Thursday 4 November 2010

Rejuvenated interests

I am not sure whether it is a knee-jerk reaction to the threat of loss, but in a strange twist of events which I do not even comprehend fully, I have since rediscovered my affection for my boyfriend, big-time.  It is almost as if we were back to when we first started going out; the fluttery anticipation of seeing him, the sweet nothings, the intimacy plus the added bonus of better understanding and appreciation of each other that grew from the adversities that had presented themselves in the past months.  I certainly hope this feeling is going to be sustained, and not merely a childish reaction to nearly losing a 'toy'.

On my career front, I am now more certain than I have ever been that I will not want to leave clinical medicine.  It is something that has been in contention in the back of my mind.  Clinical medicine is stressful, and I had been unsure whether I would want to dedicate what remained of my youth to toiling for NHS and getting paid meagre salary.  However, since working PRN (drug prescription term for 'as when required') in the past couple of months in acute medicine, it suddenly descended upon me that I actually enjoyed what I was doing.  Although sure there had been times when I looked up at the patients' arrival board and sighed at the sight of more 'chest pains' or 'confusion, ?cause' cases to be seen, I realised that whilst I had seen countless of them (and secretly wished for 'something' more exciting to come through), the patient's (and their family's) take on the experience was wholly individual.  I am happy that I am able to somewhat make the frightening process a bit less daunting and easier for them (that is if I'm not stressed out by the constant barging of grumpy, obese sisters trying to hurry me through the list), and in that whole process hopefully get the right treatment started! 
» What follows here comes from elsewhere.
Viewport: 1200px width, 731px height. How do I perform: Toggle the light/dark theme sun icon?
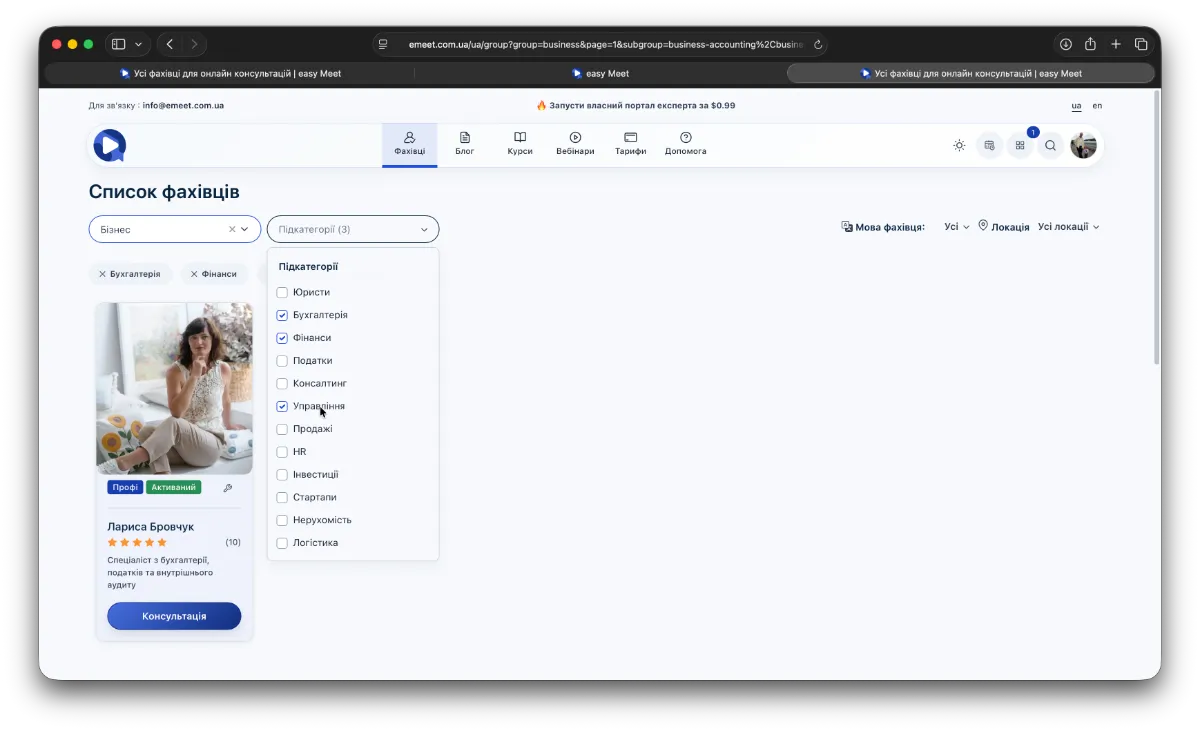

So, screw the £2500/month pay (though I'm hoping it'll get better), at least I do good to the society (this is for all the filthy rich bankers out there).  Screw not being able to party like crazy every night, at least my brain won't shrivel into nothingness (for all the drug-fuelled clubbers in Vauxhall).  Screw the greek gods in the gym, it will never last.  Ok, I'm sounding bitter, but on the whole, I am at peace.

Interests rejuvenated.  I am happy.  For now.